Just saw this post on:
http://www.dzone.com/links/ruby_screenscraper_in_60_seconds.html
Lately people get so blinded when they see how to do stuff with
RUBY... But what about PHP?
The task from the mentioned news is to fetch the content from the
webpage
http://www.igvita.com/blog/, find
the first blockquote and extract its content.
PHP5 comes by default with the DOMDocument extension.
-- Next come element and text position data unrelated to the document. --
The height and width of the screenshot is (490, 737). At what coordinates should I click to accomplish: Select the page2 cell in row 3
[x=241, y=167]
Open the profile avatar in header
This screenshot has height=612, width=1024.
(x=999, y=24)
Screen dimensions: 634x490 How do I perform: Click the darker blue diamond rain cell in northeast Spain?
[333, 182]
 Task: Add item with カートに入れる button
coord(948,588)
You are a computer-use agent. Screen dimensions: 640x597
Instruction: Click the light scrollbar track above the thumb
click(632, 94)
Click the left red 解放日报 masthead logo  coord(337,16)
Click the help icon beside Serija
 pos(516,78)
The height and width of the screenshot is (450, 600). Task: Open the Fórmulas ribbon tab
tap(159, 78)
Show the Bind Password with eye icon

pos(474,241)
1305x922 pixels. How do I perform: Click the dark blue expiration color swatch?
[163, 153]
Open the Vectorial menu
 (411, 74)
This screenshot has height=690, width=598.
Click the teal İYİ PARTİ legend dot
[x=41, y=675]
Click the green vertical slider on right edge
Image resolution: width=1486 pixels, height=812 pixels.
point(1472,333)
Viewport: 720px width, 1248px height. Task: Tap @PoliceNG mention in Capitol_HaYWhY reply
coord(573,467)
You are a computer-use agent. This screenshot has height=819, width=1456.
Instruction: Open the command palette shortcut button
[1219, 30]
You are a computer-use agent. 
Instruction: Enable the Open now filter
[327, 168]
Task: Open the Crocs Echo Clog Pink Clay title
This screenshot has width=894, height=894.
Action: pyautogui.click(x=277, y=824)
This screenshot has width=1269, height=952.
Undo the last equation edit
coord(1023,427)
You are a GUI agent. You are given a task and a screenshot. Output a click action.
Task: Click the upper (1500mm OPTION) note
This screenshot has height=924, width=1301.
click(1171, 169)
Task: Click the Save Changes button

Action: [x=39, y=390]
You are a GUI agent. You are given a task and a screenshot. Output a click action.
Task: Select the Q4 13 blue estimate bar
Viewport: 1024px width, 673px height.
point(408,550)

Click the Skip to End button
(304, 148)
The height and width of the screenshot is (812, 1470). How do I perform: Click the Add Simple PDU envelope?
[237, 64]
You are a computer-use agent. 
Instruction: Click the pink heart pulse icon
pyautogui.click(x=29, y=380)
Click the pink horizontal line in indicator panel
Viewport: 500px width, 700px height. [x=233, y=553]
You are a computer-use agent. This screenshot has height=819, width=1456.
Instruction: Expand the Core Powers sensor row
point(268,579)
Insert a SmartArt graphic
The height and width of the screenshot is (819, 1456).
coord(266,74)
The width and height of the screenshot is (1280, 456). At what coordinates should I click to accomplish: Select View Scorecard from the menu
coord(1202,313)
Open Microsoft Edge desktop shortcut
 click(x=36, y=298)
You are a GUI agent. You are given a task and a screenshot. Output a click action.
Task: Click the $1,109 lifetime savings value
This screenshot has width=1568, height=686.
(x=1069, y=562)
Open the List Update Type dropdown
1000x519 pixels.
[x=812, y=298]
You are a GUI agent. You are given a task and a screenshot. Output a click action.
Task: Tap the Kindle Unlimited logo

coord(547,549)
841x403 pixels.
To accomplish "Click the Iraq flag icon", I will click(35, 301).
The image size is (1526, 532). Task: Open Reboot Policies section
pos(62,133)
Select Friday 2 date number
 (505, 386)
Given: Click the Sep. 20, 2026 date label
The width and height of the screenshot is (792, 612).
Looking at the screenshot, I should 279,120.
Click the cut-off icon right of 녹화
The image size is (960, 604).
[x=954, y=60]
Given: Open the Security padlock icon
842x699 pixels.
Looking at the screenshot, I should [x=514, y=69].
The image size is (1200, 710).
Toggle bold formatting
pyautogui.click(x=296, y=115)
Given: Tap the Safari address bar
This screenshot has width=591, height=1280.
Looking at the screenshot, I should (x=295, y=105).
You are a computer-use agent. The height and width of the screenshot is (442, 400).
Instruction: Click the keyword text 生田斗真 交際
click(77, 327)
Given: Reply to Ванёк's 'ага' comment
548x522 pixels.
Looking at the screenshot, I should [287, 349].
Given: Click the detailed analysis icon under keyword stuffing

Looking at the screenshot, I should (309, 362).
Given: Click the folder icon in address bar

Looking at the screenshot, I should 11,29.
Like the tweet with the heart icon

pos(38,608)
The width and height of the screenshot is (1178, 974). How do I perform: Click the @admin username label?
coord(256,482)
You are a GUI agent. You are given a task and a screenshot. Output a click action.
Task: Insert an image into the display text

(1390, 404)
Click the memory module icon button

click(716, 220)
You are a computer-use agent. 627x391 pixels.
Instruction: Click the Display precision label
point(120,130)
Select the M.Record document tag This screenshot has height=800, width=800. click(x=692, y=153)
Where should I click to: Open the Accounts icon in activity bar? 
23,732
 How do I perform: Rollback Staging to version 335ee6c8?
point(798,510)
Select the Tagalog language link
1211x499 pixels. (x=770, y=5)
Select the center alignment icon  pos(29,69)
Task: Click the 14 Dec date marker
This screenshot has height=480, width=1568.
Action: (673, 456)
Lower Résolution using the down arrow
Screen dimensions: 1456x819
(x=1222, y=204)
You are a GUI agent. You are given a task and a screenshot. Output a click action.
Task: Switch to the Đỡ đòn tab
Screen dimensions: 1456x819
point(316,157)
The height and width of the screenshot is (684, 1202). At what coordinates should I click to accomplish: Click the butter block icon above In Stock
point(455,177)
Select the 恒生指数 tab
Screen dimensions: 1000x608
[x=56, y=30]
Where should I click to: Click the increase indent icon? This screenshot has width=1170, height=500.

The PHP
DOMDocument is really nice for fetching and organizing HTML content
and features most of the DOMDocument features known from javascript
such as document.getElementById('id');
Well, first we have to create the DOMDocument object:
$doc = new DOMDocument;
Next is to get the content from the specified URL and import it
into the DOMDocument:
$doc->loadHTMLFile('http://www.igvita.com/blog/');
//PHP by default allows reading urls as files:
allow_url_fopen=1
Last part is to find the first blockquote tag and get the
content:
$doc->getElementsByTagName('blockquote')->item(0)->textContent;
//
->getElementsByTagName('blockquote')
- get all blockquote tags
//
->item(0) - get the first
blockquote
//
->textContent get the content of
that blockquote
Finally we got:
[CODE]
$doc = new DOMDocument;
$doc->loadHTMLFile('http://www.igvita.com/blog/');
//if you don't wanna see warning put an @ infront of the line
above
echo
$doc->getElementsByTagName('blockquote')->item(0)->textContent;
[CODE]